** The exercise **
Write out, word for word, the lines from the one containing "How do I perform: Click" through the end of the rows. Leave the pictures out of your copy.
— Start of Given entries —
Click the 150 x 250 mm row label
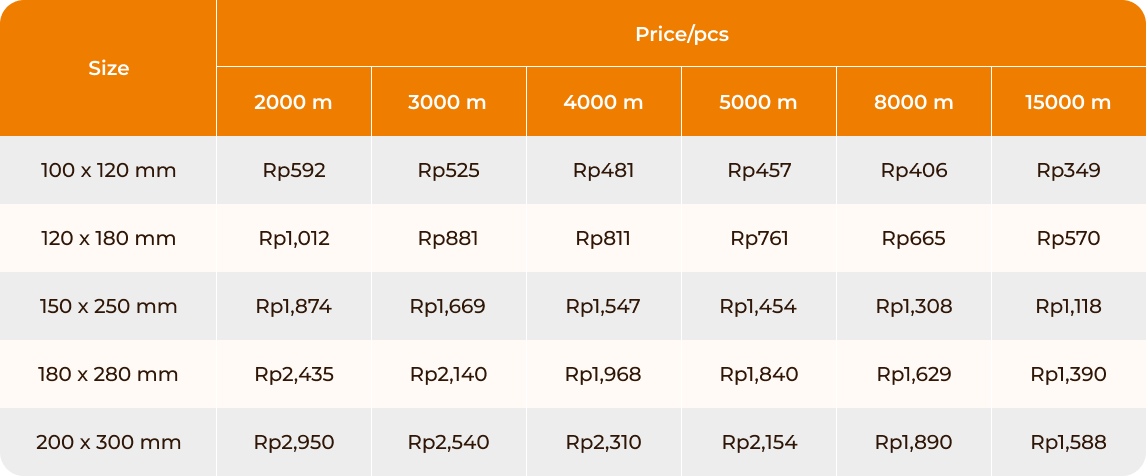The image size is (1146, 476). click(108, 306)

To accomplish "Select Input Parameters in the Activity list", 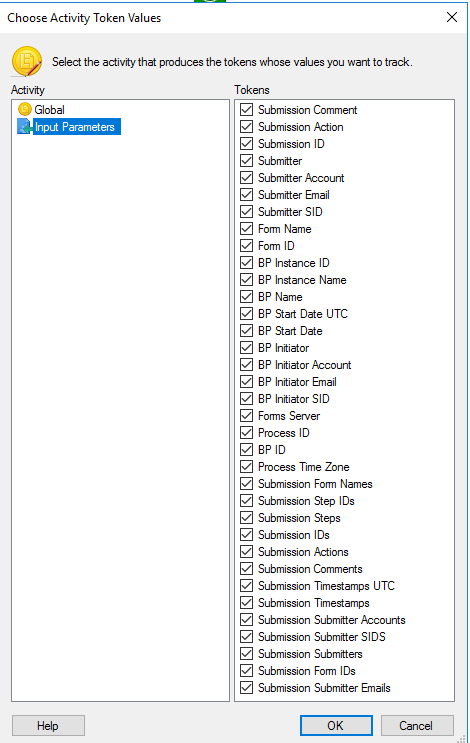I will tap(75, 127).
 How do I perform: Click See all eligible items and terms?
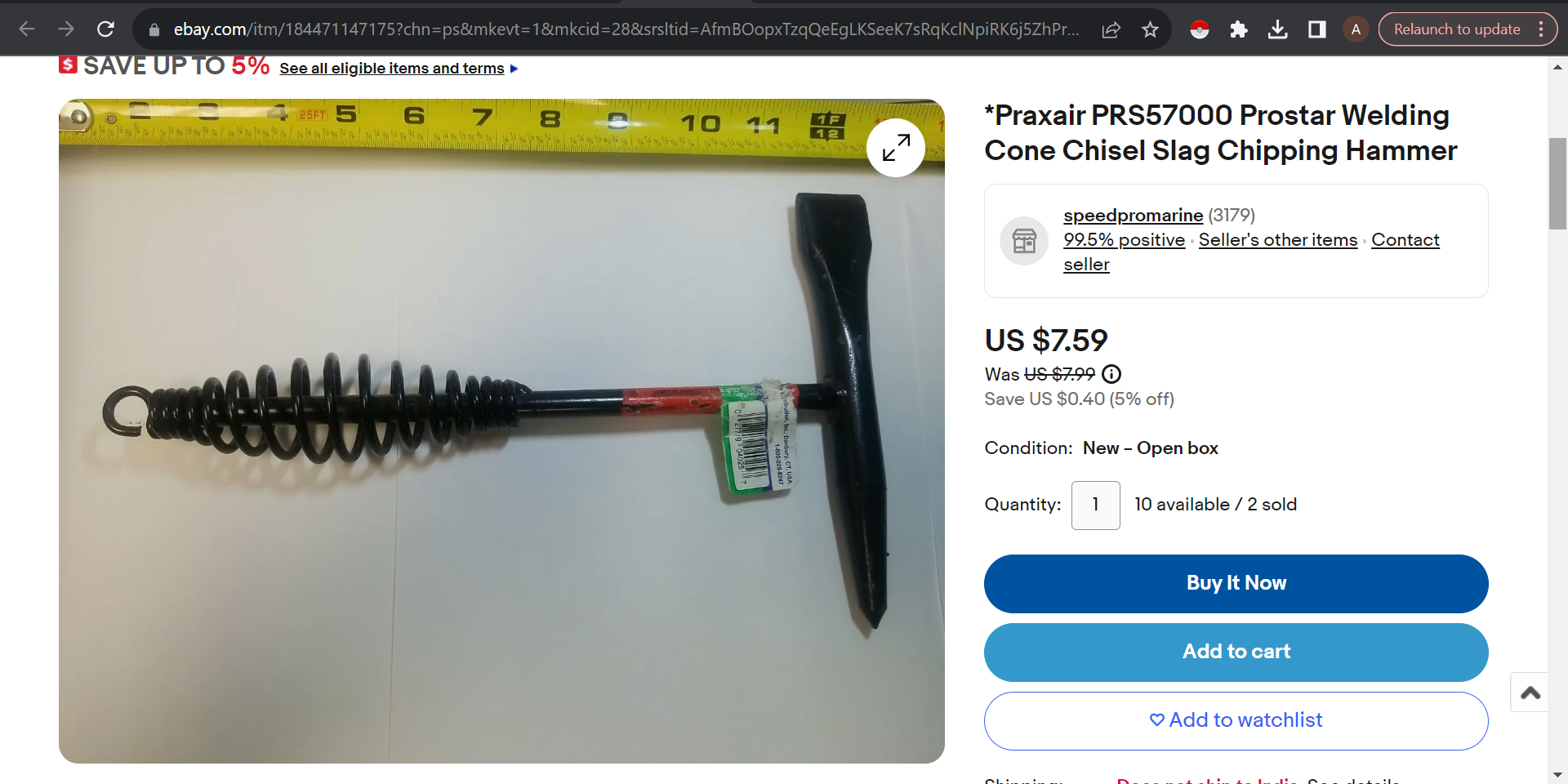point(392,69)
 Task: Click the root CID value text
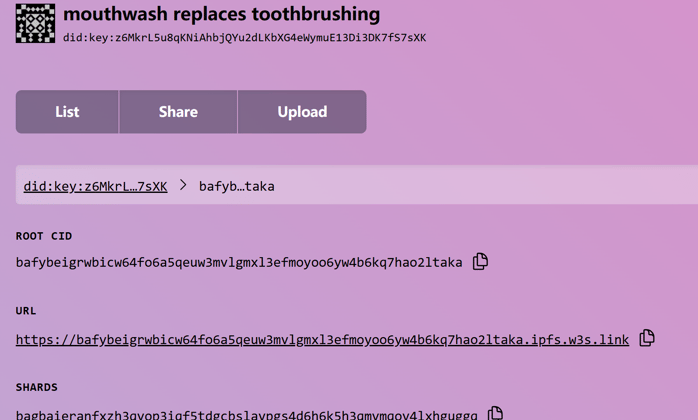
— End of Given entries —
** Final result **
 How do I perform: Click See all eligible items and terms?
point(392,69)
 Task: Click the root CID value text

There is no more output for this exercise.